# Prompt
Somewhere below, one line contains "カリモク (387, 831)" and a later line contains "リフォーム (335, 866)". Output those two lines and everything between them exactly, and nothing else.

===

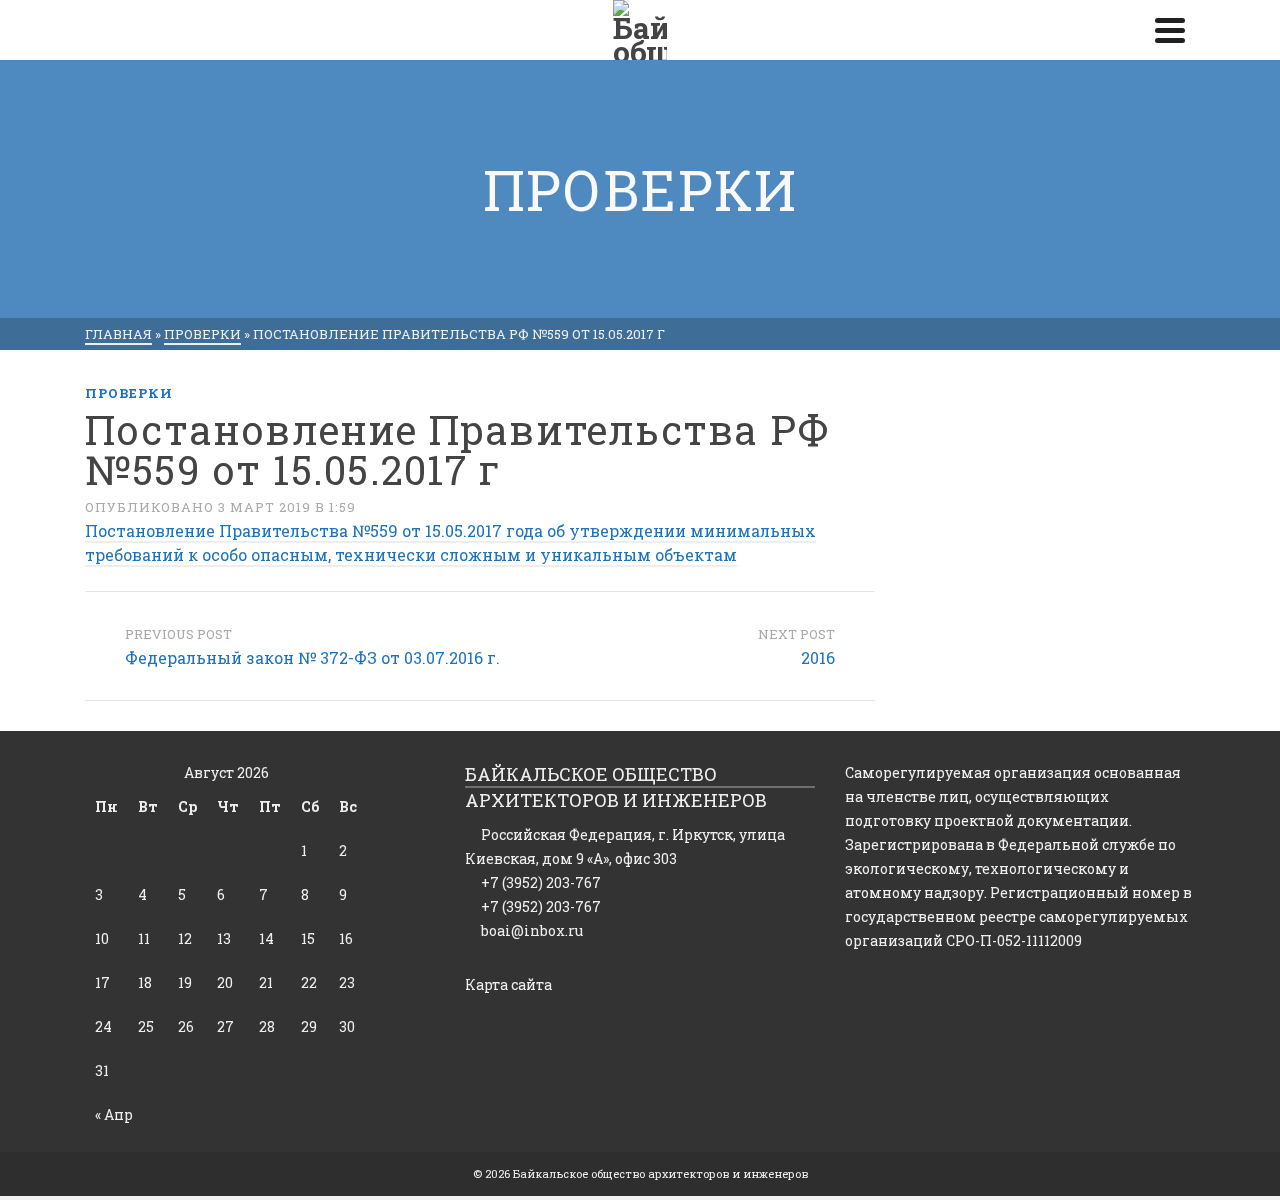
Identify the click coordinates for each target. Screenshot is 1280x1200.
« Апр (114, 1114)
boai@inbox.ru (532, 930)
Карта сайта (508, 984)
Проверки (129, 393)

===

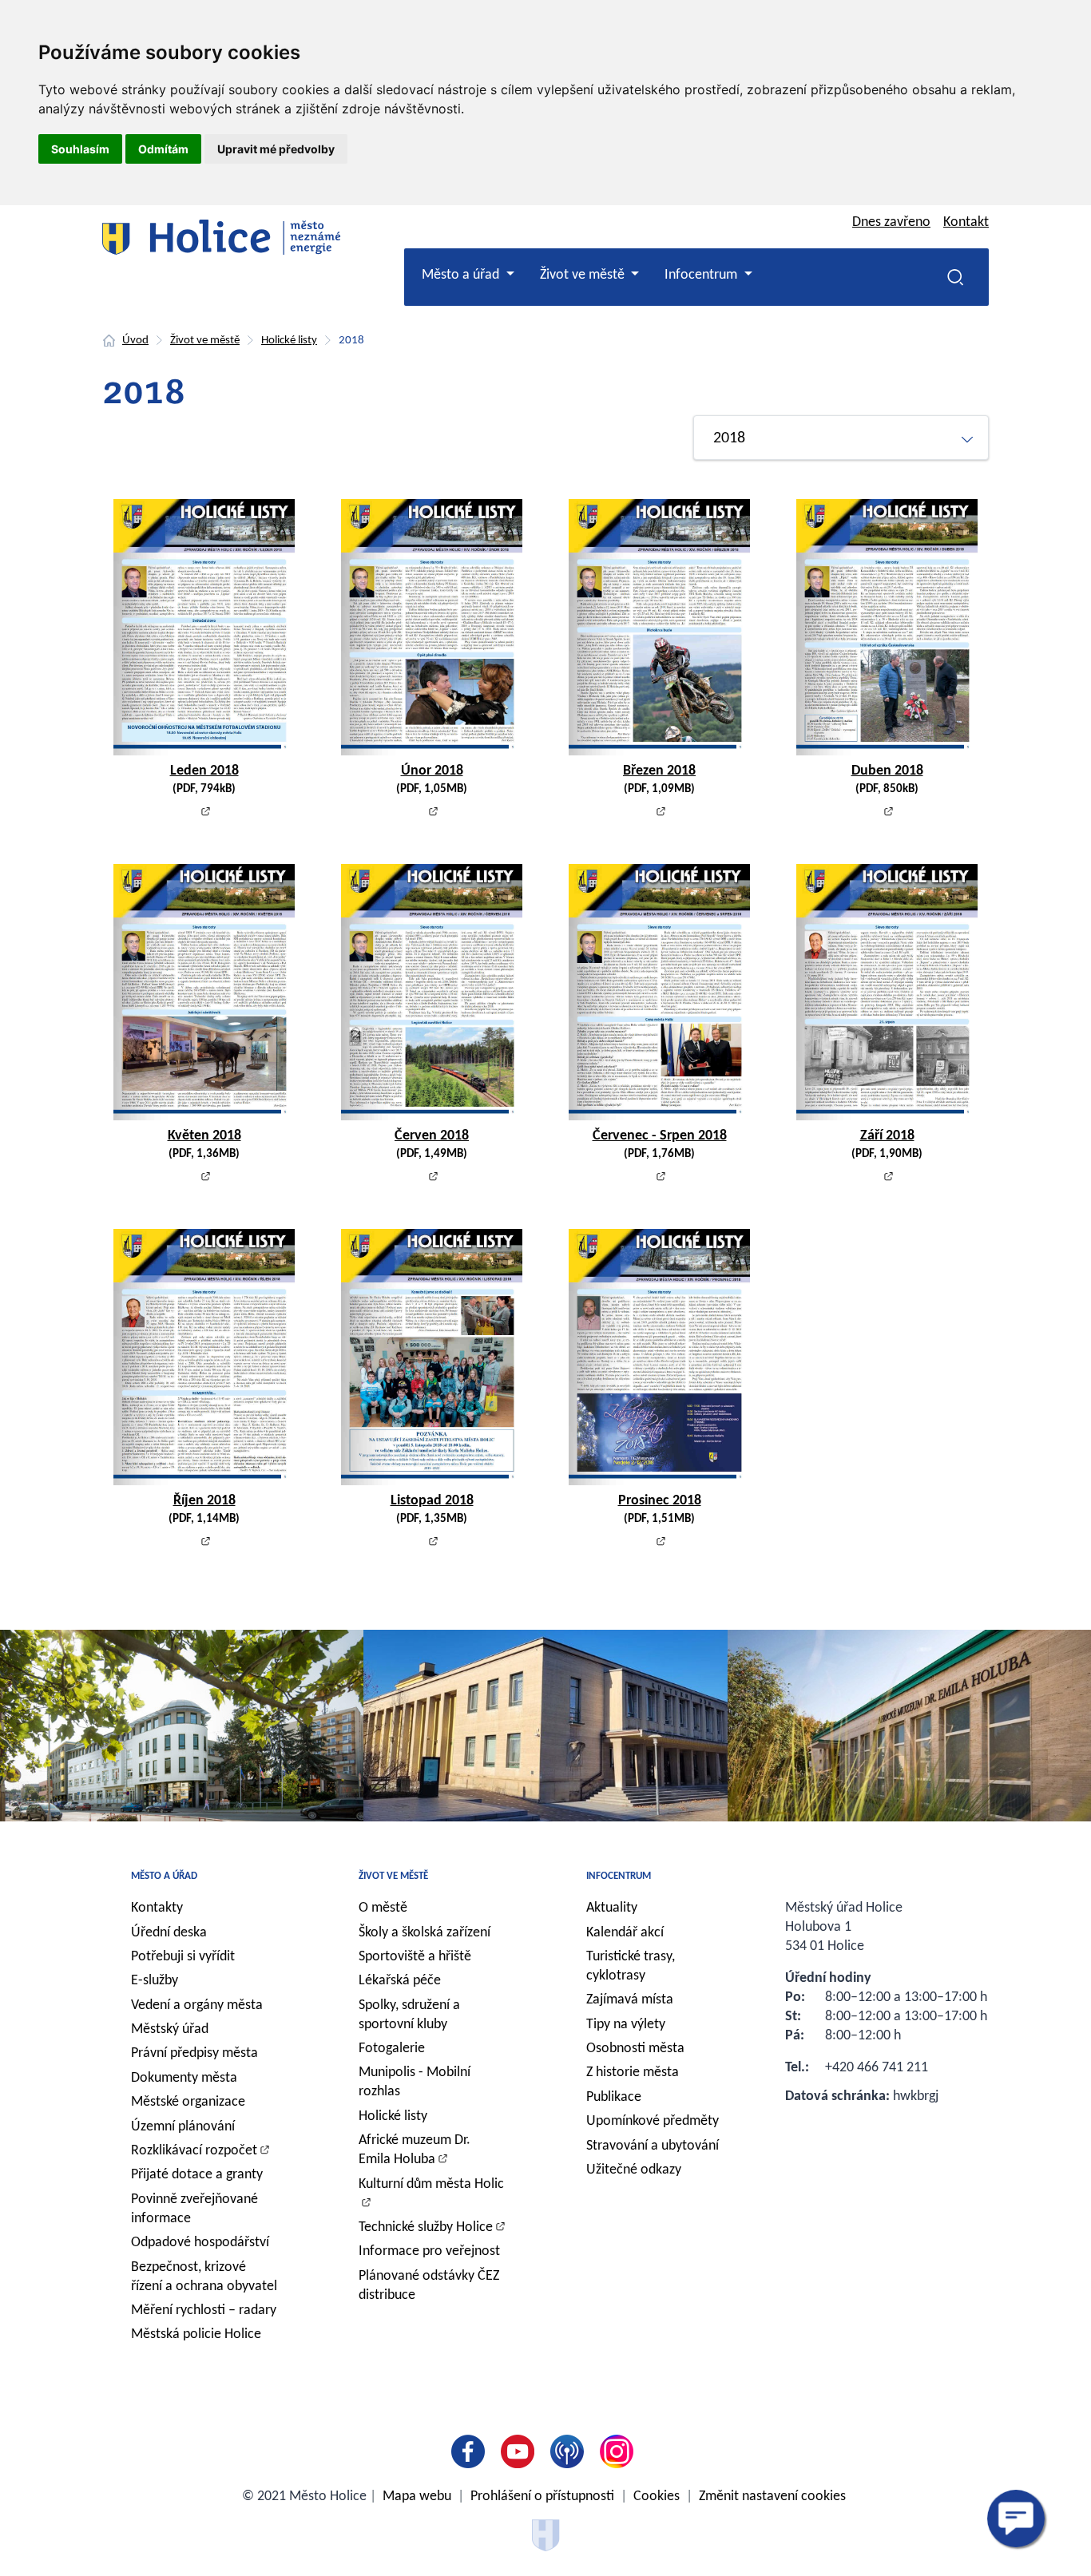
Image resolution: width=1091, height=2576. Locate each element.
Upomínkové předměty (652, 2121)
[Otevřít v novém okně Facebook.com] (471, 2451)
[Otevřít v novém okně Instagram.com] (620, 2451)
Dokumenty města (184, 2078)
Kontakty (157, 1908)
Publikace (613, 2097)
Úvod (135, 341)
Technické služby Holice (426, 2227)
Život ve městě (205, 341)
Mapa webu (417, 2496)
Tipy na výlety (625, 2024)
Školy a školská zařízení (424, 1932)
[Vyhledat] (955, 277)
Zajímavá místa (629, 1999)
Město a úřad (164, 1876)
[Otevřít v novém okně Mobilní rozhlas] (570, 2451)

===

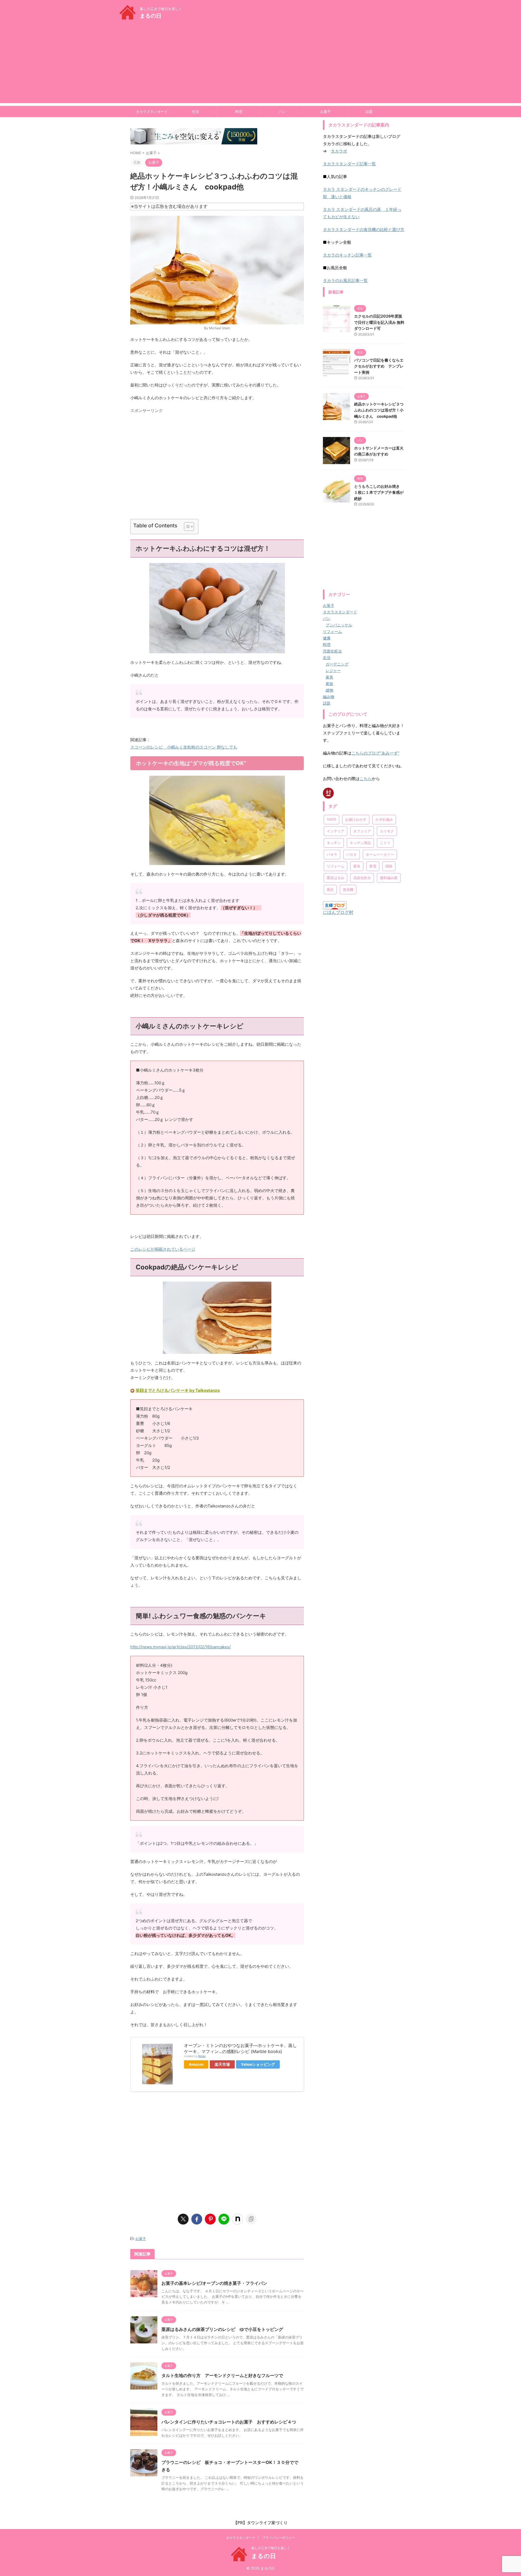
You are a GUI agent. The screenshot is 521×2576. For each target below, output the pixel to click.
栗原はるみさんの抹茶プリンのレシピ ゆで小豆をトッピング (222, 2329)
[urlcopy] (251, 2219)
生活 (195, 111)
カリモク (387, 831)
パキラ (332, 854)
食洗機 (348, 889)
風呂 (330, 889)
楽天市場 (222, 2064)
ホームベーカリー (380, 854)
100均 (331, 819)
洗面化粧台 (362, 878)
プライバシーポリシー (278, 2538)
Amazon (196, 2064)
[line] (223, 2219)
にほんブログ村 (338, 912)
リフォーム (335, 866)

===

# Written answer
カリモク (387, 831)
パキラ (332, 854)
食洗機 (348, 889)
風呂 (330, 889)
楽天市場 (222, 2064)
ホームベーカリー (380, 854)
100均 (331, 819)
洗面化粧台 (362, 878)
プライバシーポリシー (278, 2538)
Amazon (196, 2064)
[line] (223, 2219)
にほんブログ村 (338, 912)
リフォーム (335, 866)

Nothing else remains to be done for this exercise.